One of the primary objectives of the Saco Bridge Deck Evaluation is the comparative analysis of long-term bridge deck performance. This objective will be accomplished through qualitative and quantitative analyses of bridge deck conditions over a two-year period. Ideally, the project will be extended for several years to more fully evaluate relative deck performance throughout their service lives. Qualitative analyses include crack mapping and surveying operations. Quantitative analyses are mostly focused on how strains in the bridge decks change when exposed to changing weather conditions and vehicle load events. In addition to hourly monitoring of deck conditions, a subset of the strain gages remains continually active to capture "large vehicle events." When calibrated against portable weigh-in-motion (WIM) traffic records, large event data will offer an estimate of the cumulative demands placed on the bridges from traffic loading.
Live Load Testing
A second objective of this project is to compare the load carrying mechanisms of the three bridge decks. This objective is being realized by a series of live load tests. Before being opened to traffic, heavily loaded vehicles were driven slowly along the full length of each bridge along several different longitudinal paths. During each test event, 41 channels of rebar-bonded and concrete-embedment strain gage data were recorded. To accommodate the number of sensors in each bridge and a rapid data acquisition rate, all three CR5000s were simultaneously used during live load testing. Longitudinal positioning of the truck during the test was recorded via a hand-held electronic button, engaged as the test truck traveled every two meters along the deck. In addition to the local deck strains recorded by the internal strain gages, global behaviors were monitored using gages temporarily affixed to the bottom of the stringers, supplied by Bridge Diagnostics, Inc. (BDI). A majority of the tests were conducted using one tandem-axle dump truck. To simulate "worst case" behavior, two vehicles were driven side-by-side along the length of the bridge. High-speed tests were also conducted using a single truck traversing the bridge at 60 mph. A second live load test is scheduled to take place after the bridges have been in service for two years.

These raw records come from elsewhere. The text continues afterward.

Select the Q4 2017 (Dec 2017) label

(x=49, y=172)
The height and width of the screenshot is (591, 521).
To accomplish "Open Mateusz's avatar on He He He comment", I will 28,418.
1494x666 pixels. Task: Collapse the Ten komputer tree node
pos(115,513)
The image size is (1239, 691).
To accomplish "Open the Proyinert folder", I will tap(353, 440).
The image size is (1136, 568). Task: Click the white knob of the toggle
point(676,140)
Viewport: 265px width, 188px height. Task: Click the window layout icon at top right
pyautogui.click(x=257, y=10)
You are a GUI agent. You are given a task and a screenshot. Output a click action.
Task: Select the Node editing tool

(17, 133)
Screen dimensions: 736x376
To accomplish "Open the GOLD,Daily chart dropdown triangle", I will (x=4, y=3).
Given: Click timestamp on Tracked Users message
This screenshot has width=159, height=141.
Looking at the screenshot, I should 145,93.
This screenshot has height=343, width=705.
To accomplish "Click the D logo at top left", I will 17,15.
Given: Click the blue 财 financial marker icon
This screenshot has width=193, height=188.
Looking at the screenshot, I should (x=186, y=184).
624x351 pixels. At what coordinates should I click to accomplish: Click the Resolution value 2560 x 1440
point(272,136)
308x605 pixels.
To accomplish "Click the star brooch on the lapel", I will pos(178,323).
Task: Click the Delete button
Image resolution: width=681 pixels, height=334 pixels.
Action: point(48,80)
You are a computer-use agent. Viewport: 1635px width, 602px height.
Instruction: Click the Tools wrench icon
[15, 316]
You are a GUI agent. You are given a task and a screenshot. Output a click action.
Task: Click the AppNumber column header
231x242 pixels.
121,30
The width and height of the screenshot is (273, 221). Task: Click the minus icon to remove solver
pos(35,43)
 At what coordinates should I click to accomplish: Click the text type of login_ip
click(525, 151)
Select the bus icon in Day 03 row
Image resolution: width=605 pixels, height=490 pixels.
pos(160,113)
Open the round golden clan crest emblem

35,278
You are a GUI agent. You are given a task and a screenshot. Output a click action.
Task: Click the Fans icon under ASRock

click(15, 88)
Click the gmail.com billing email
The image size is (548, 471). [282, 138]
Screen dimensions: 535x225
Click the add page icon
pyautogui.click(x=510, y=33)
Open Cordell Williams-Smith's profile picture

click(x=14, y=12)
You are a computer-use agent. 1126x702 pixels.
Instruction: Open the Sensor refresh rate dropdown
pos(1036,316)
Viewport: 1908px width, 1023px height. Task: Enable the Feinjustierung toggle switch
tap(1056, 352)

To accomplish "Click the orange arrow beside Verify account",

At present, comparative investigation of bridge deck behavior with this level of detail and control of variables has been limited. This study presents a unique opportunity to develop a better understanding of local reinforced concrete bridge deck behaviors and load paths through the deck and substructure. Researchers and departments of transportation alike will benefit from a heightened understanding of bridge deck performance under vehicle loading and varying, long-term weather conditions. Application of this knowledge will lead to better planning for infrastructure health as well as improved bridge deck design.